The Reason 2026 Will Be a Year Like No Other for India's Solar Observation Mission
Regarding Aditya-L1, 2026 will be like no other.
This marks the initial occasion the spacecraft – which was placed in orbit recently – can observe the Sun during its maximum activity cycle.
According to scientific data, it comes roughly once every 11 years as the Sun's polarity reverses – the Earth equivalent would be the planet's poles swapping positions.
This period marked by intense activity. It involves the Sun changing from peaceful to violent and features a huge increase in the number of solar eruptions and coronal mass ejections (CMEs) – massive bubbles of plasma that erupt of the Sun's outermost layer.
Made up of charged particles, a CME may have a mass up to a trillion kilograms and reach velocities of up to 3,000km each second. It can travel toward various directions, even toward our planet. At top speed, it would take an ejection about half a day to traverse the 150 million km between Earth and the Sun.
"In the normal or quiet periods, the Sun emits two to three CMEs a day," explains a leading scientist. "Next year, we expect them to be 10 or more each day."
Researching CMEs is one of the key scientific objectives of India's first solar observatory. One, because the ejections offer a chance to learn about the star in the center of our planetary system, and secondly, because activities occurring on the solar surface threaten systems on our planet and in orbit.
Effects on Earth and Space Infrastructure
CMEs rarely pose a direct threat to human life, yet they impact life on Earth through generating magnetic disturbances affecting the weather in near space, where about 11,000 satellites, including many from India, orbit.
"The most spectacular manifestations from solar eruptions are auroras, which are a clear example that solar particles from our star are travelling toward our planet," the expert explains.
"However, they may make all the electronics aboard spacecraft malfunction, knock down power grids and affect weather and communication satellites."
Historical Solar Incidents
- The strongest solar event in history was the Carrington Event which knocked out communication systems worldwide
- In 1989, a part of Canadian electrical network failed, affecting millions in darkness for nine hours
- In November 2015, solar activity disrupted air traffic control, causing chaos across Scandinavia and various European airports
- Recently in 2022, a CME caused 38 commercial satellites being lost
If we are able to observe events in the solar atmosphere and detect a solar storm or a coronal mass ejection in real time, measure its heat at origin and watch its trajectory, it can work as a forewarning to shut down electrical systems and satellites and move them out of harm's way.

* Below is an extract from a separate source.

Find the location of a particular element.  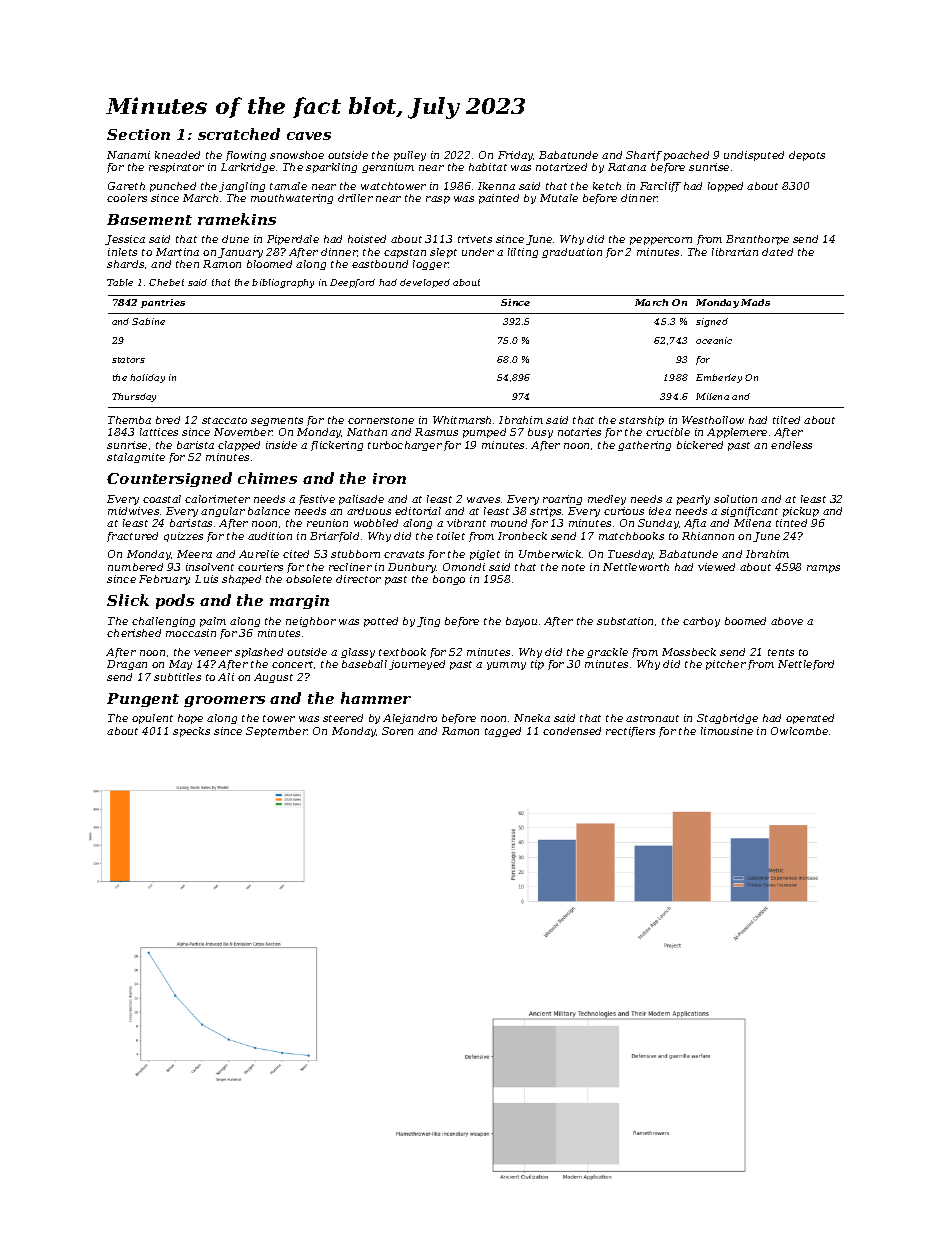

tents is located at coordinates (781, 652).
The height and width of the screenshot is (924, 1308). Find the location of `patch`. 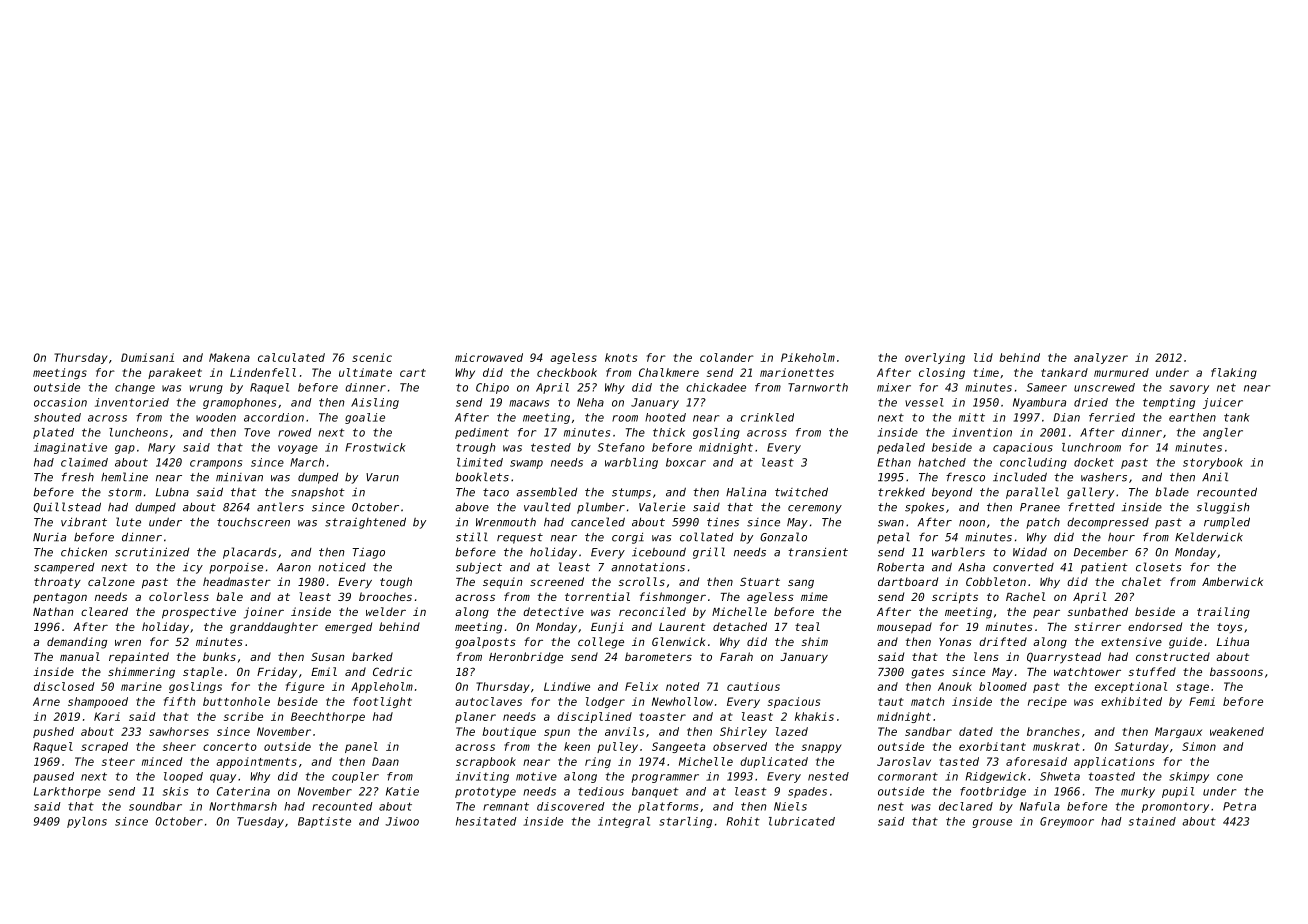

patch is located at coordinates (1043, 523).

The Mission's Unique Advantage
There are other solar missions watching our star, Aditya-L1 has an advantage compared to rivals when it comes to watching the corona.
"The instrument is the exact size that lets it nearly mimic lunar coverage, completely blocking the Sun's photosphere and allowing it an uninterrupted view of nearly the entire solar atmosphere around the clock, 365 days a year, including during solar events," notes the researcher.
In other words, this instrument functions as an artificial Moon, blocking the solar glare to let scientists continuously observe the dim solar atmosphere – something natural eclipses provide only during specific moments.
Additionally, this is the only mission that can study eruptions in visible light, enabling it to measure eruption heat and heat energy – crucial data indicating the intensity a CME would be if it headed toward Earth.
Readiness for Maximum Activity
To prepare for next year's solar maximum, scientists worked together analyzing the data gathered from a major solar eruption recorded by the mission has observed recently.
It originated in September 2024 at 00:30 GMT. The eruption's weight totaled billions of tons – for comparison that sank Titanic weighed much less.
Initially, its temperature was 1.8 million degrees Celsius with energy equivalent was equivalent to 2.2 million megatons of explosives – relative to the atomic bombs used in Japan were much smaller and 21 kilotons respectively.
Even though the numbers make it sound massive, the expert classifies it as a "medium-sized" one.
The space rock that eliminated the dinosaurs on Earth was 100 million megatons and during solar peak occurs, we could see eruptions carrying power matching even more than that.
"I consider the CME we evaluated to have occurred during periods was in the normal activity phase. Now this sets the standard that we'll be using assessing what is in store when the maximum activity cycle arrives," he states.
"The learnings gained will assist in work out protective measures to be adopted safeguarding satellites in near space. Additionally, they'll aid achieving deeper knowledge of near-Earth space," he concludes.